In sharp contrast to the Obama administration, which kept its distance from Sisi and never invited him to Washington, Trump had not been expected to raise critical issues such as human rights, the president’s aides said. Instead, the daylong session was aimed at “rebooting” a bilateral relationship often strained in the past, a senior administration official said. Trump allowed numerous photo ops throughout his day with Sisi.
At $1.3 billion a year, Egypt is the second-largest recipient of U.S. foreign aid, after Israel. In exchange, Egypt is one of the few Arab countries to maintain diplomatic ties with Israel and serves as a backstop control over the Gaza Strip.

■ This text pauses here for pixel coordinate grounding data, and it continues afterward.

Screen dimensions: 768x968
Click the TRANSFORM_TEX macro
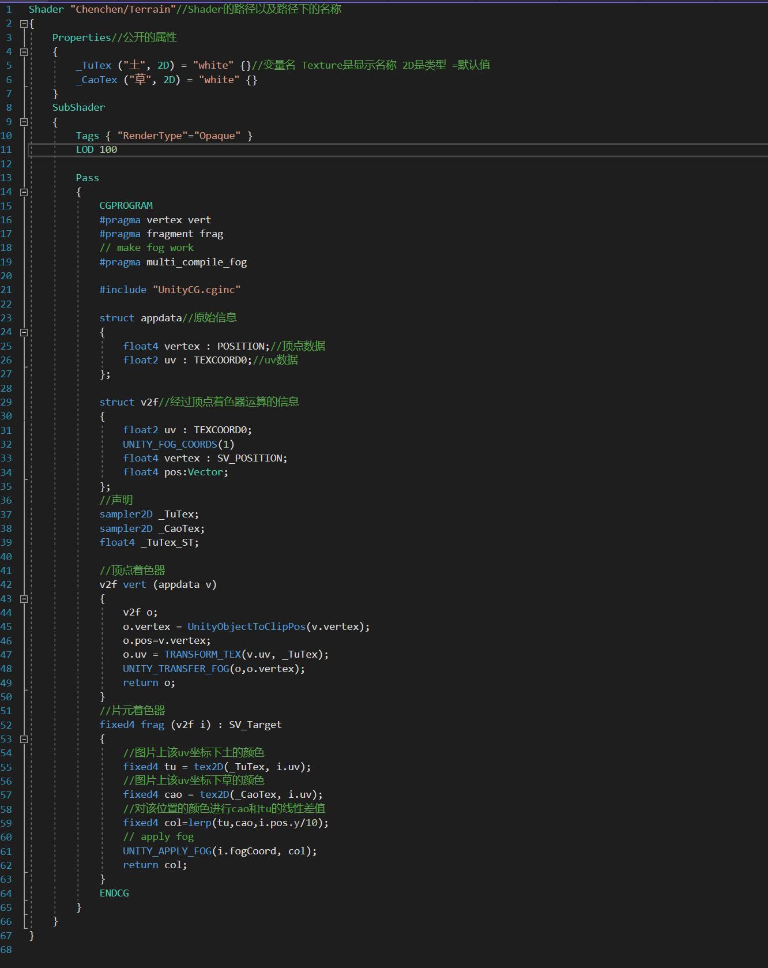(202, 655)
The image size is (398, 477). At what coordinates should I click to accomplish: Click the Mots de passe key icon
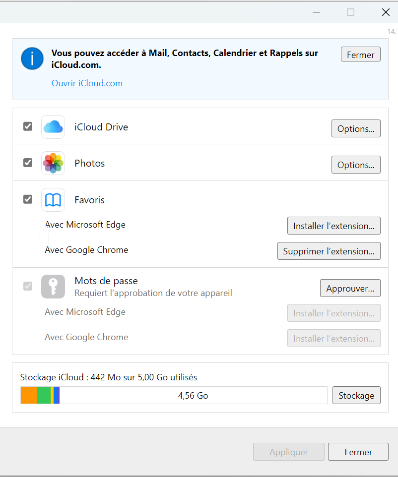(53, 287)
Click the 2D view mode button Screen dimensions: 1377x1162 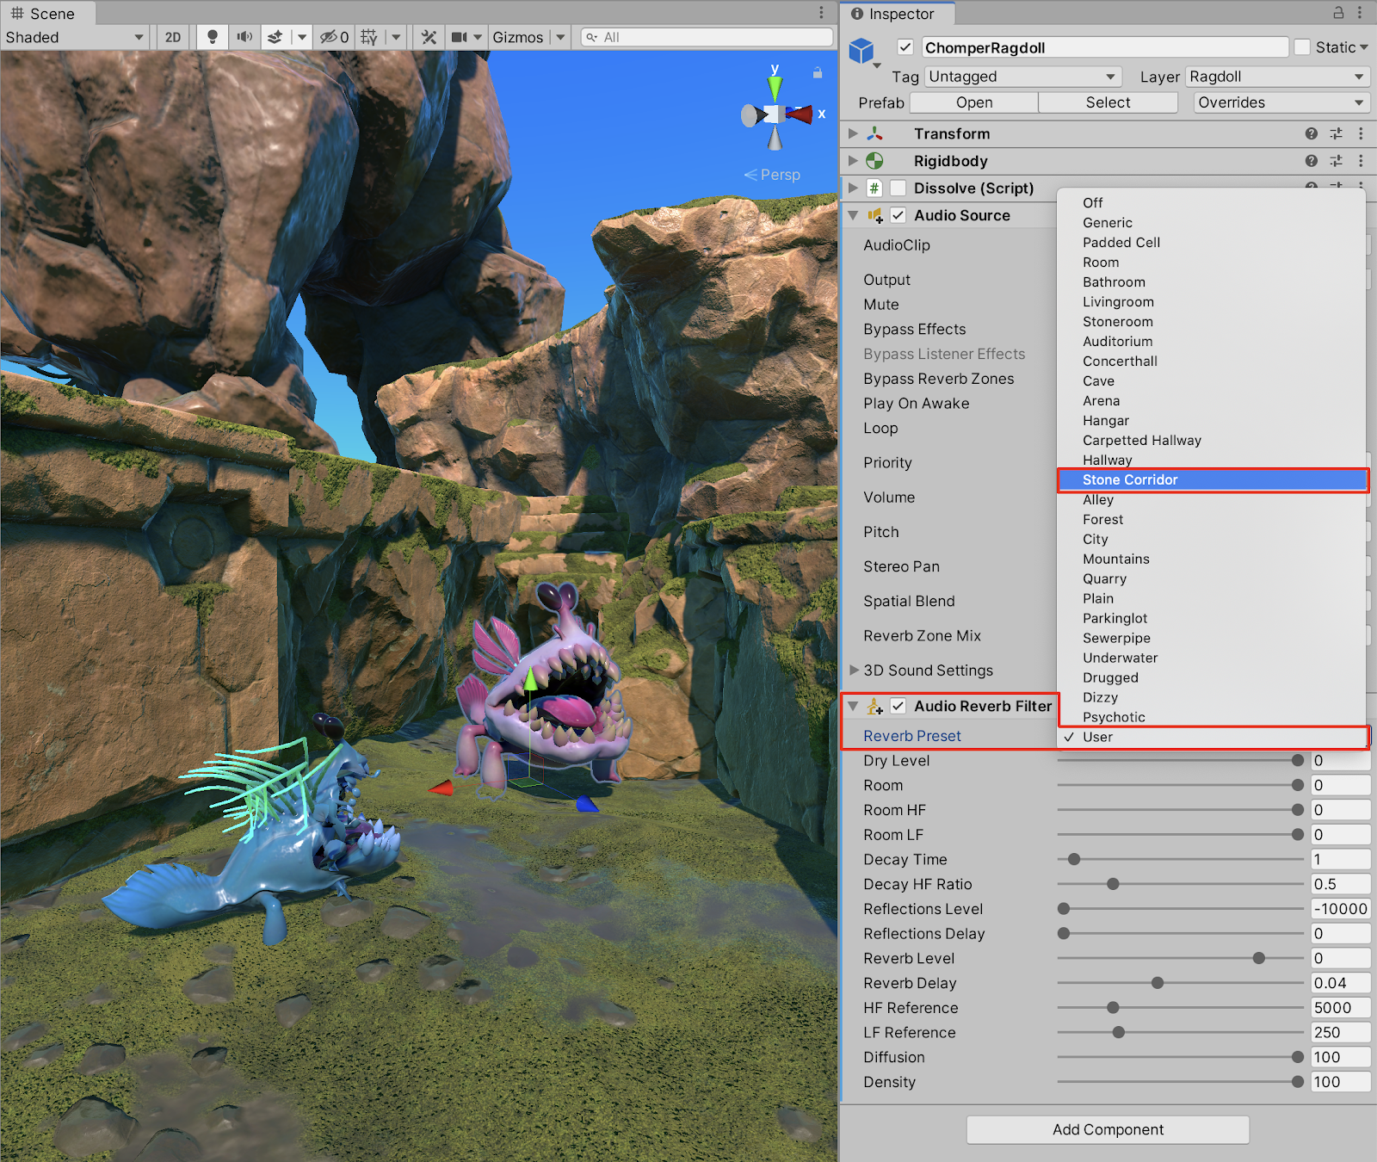173,37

Planned budget cuts that would gut foreign aid may put some of Egypt’s funding in danger, but administration officials said the “security” of the Arab world’s most populous country will not be threatened.
Sisi is also seeking to have the Muslim Brotherhood, an Islamist movement that dates to 1928, designated by the U.S. as a terrorist organization. In 2013, Sisi, as commander of the military, overthrew Egypt’s first democratically elected president, Mohamed Morsi, who was a Muslim Brotherhood leader. The group has since been outlawed in Egypt, but many human rights organizations and longtime regional observers do not consider it to be a radical advocate of terrorism.
Yet evoking the fight against Islamist-inspired terrorism seemed to be sufficient to win Trump’s support.
“President Trump aims to reaffirm the deep and abiding U.S. commitment to Egypt’s security, stability and prosperity,” the administration official said, briefing reporters before Monday’s meetings on condition that he not be named, a common practice in government. “We are going to maintain a strong and sufficient level of support to Egypt and Jordan,” the official added.
Sisi’s visit kicked off a consequential foreign-policy week for the Trump administration. Jordan’s King Abdullah II goes to the White House on Wednesday, followed by Chinese President Xi Jinping’s two-day summit with Trump at his resort in Florida, a meeting that likely will be the businessman and former reality TV celebrity’s most complex diplomatic challenge yet.
Even before Monday, the Trump administration had unusually kind words for Sisi, a heavy-handed strongman who won election in 2014 with 93 percent of the vote after leading a bloody crackdown on Islamic and other opponents.
Trump has cited Sisi’s “courage” in fighting Islamic State, the Sunni Muslim terrorist group that has made inroads in Sinai and other parts of Egypt and killed dozens of Egyptians, including Coptic Christians, in attacks.
In 2013, the Obama administration suspended the $1.3 billion aid package after the Sisi-led Egyptian military ousted Morsi and embarked on a broad crackdown against perceived domestic opponents.
But the Trump administration has indicated human rights will not be a public priority. The senior official said it was “most effective” to handle such issues “in a private, more discreet way.”
White House Press Secretary Sean Spicer echoed that stance Monday, as the Trump-Sisi meeting was underway, when pressed by reporters on the lack of a public White House condemnation of Egypt’s human rights record.
“We understand the concern, and I think those are the kind of things that I believe progress is made privately,” Spicer said.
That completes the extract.